• EXERCISE BRIEF:
From the excerpt below on the Abrego Garcia case, reproduce word for word the part that opens with the words containing "Erez Reuveni, the" and closes with "to their case.".

[begin EXCERPT]

Erez Reuveni, the acting deputy director for the Office of Immigration Litigation and a 15-year veteran of the DOJ, was reportedly told by DOJ brass that he’d be placed on paid leave indefinitely for the comments he made during a court hearing before Judge Xinis.
“The facts are conceded,” Reuveni confessed during the hearing. “Mr. Abrego Garcia should not have been removed.”
According to the DOJ, Reuveni was temporarily shelved after the proceeding for failing to “follow a directive” from his superiors. Abrego Garcia’s lawyers said Wednesday that they believed the DOJ was trying to distance itself from Reuveni’s statements because it knows that they were both true and damaging to their case.
“The Government’s Reply takes the extreme step of disavowing its own lawyer’s statements,” the attorneys said. “And perhaps, for the first time in any Government brief to this Court, the Government impugns its own counsel, whose candor the district court commended, for making admissions that purportedly ‘did not and do not reflect the position of the United States.’ But the Government, like any litigant, cannot disavow the concessions of its own counsel — especially when it does not even contend that anything about them is factually untrue.”
Abrego Garcia’s lawyers said that “courts would cease to function” if they could no longer rely on concessions by counsel at oral argument. “There is no basis for the Government to withdraw the good-faith admissions of its experienced agent simply because it now finds them inconvenient,” they argued.
In the end, Abrego Garcia’s legal team believes it is the government’s duty to comply with judicial orders and to bring the Maryland father home after mistakenly sending him to a country where he doesn’t belong. Their fear is that the Trump administration will find a way to avoid this without taking the necessary procedures required to do so.
“To the extent returning Abrego Garcia from a U.S.-contracted facility regularly visited by U.S. officials proves impossible, or requires the Presidential diplomacy the Government suggests, the Government may present those facts to the district court,” the lawyers said. “That would allow the factual record of the Government’s efforts to carry out the court’s order, and any actual impediments thereto, to be probed and challenged as part of the ordinary adversary process. But the Government cannot have license to evade a court order based on hypothetical obstacles that are nothing more than a figment of its imagination.”

[end EXCERPT]
[begin RAW RECORDS]

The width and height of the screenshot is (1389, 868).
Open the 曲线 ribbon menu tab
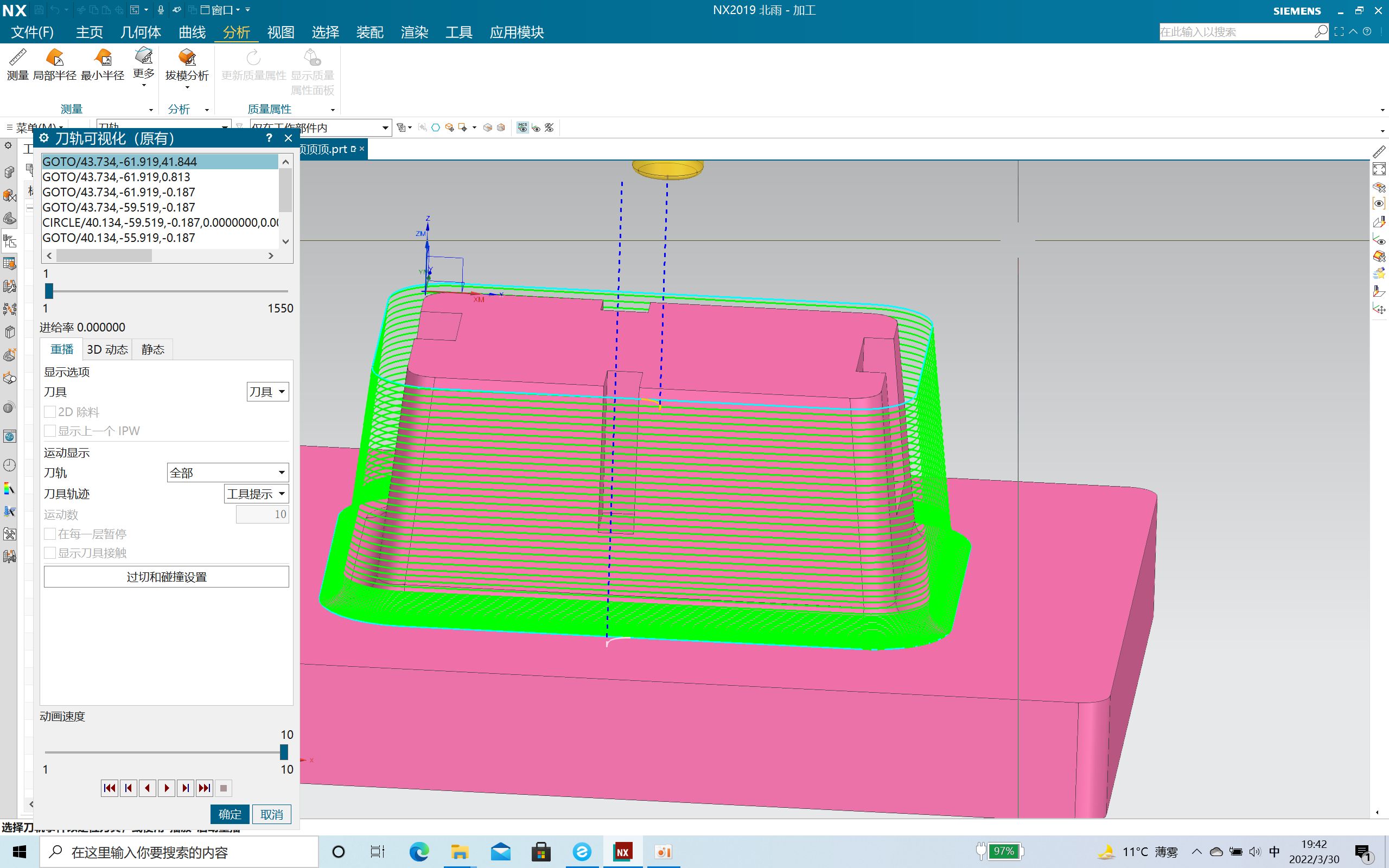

[end RAW RECORDS]
[begin RAW RECORDS]

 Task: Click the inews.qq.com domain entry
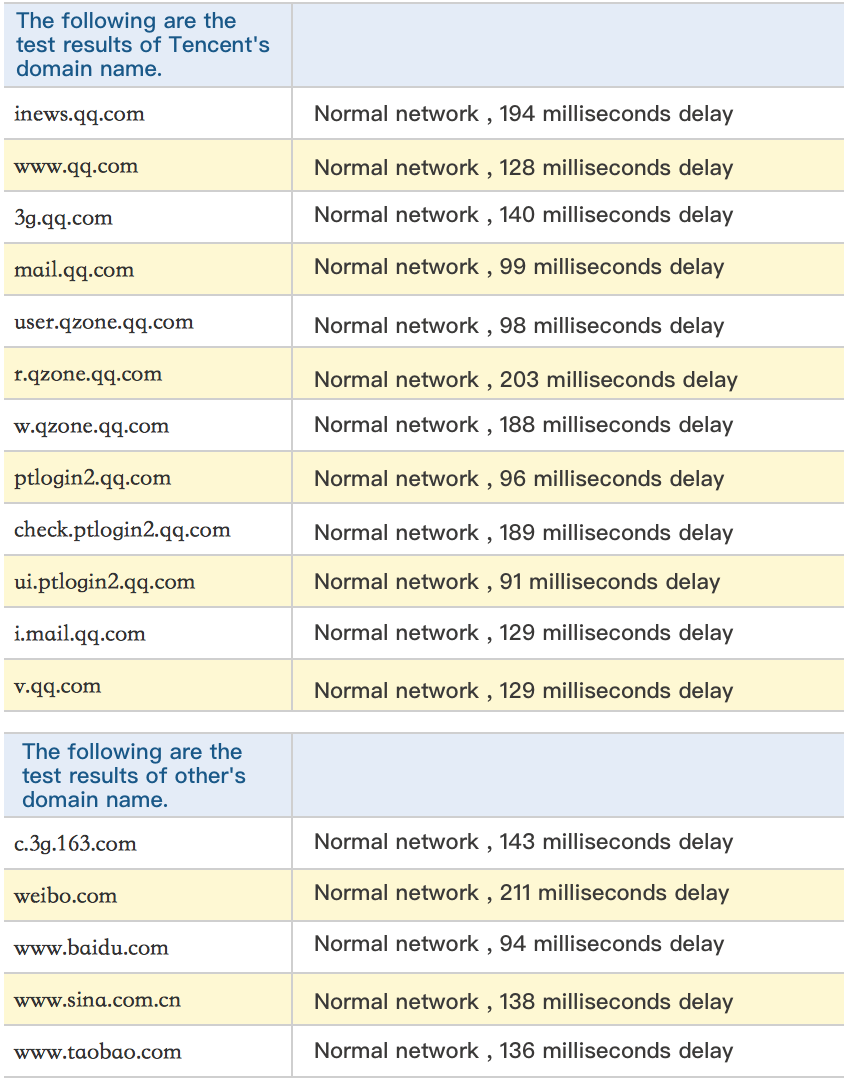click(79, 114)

[end RAW RECORDS]
[begin RAW RECORDS]

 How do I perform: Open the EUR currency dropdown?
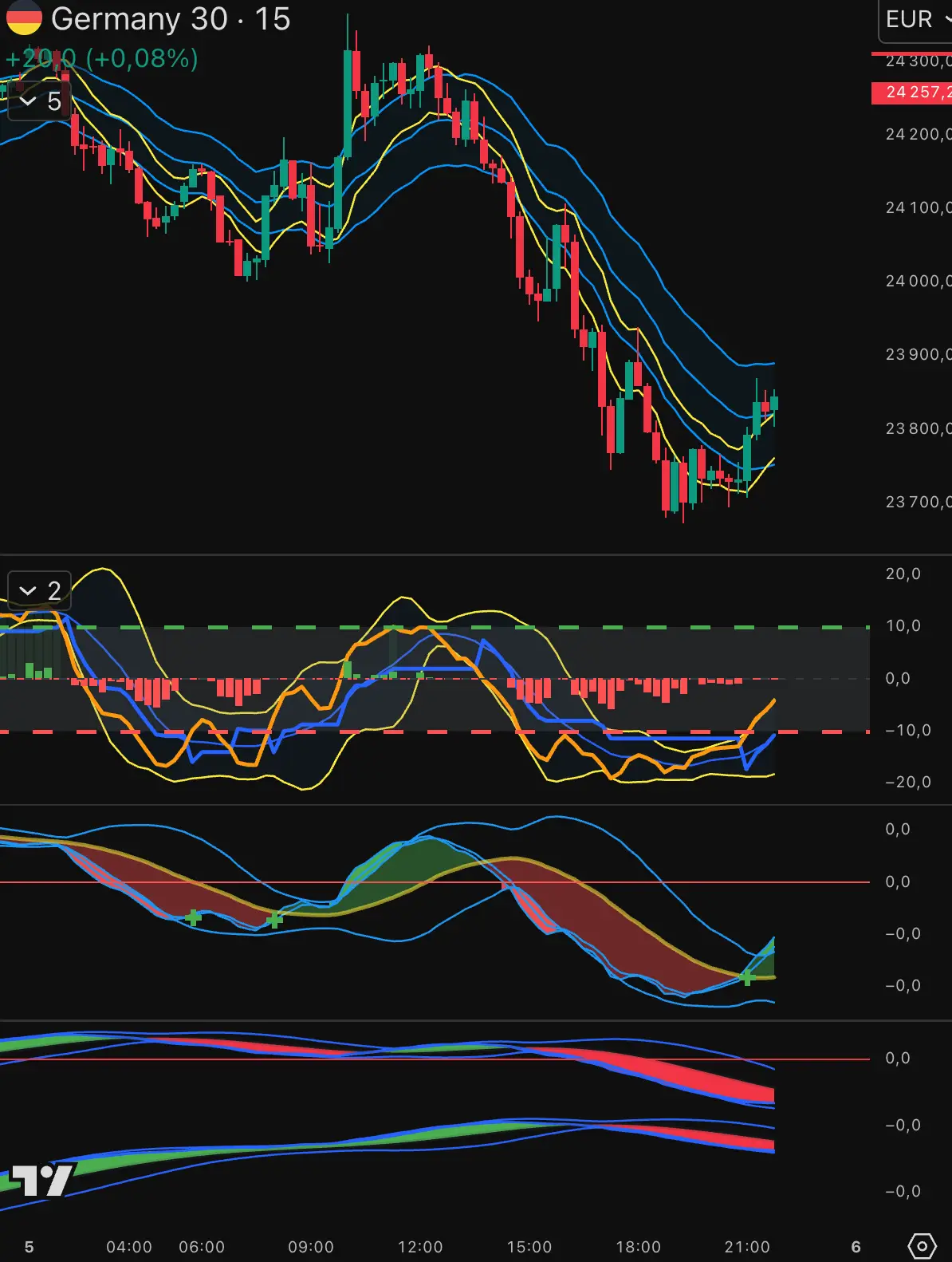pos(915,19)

[end RAW RECORDS]

• EXERCISE RESULT:
Erez Reuveni, the acting deputy director for the Office of Immigration Litigation and a 15-year veteran of the DOJ, was reportedly told by DOJ brass that he’d be placed on paid leave indefinitely for the comments he made during a court hearing before Judge Xinis.
“The facts are conceded,” Reuveni confessed during the hearing. “Mr. Abrego Garcia should not have been removed.”
According to the DOJ, Reuveni was temporarily shelved after the proceeding for failing to “follow a directive” from his superiors. Abrego Garcia’s lawyers said Wednesday that they believed the DOJ was trying to distance itself from Reuveni’s statements because it knows that they were both true and damaging to their case.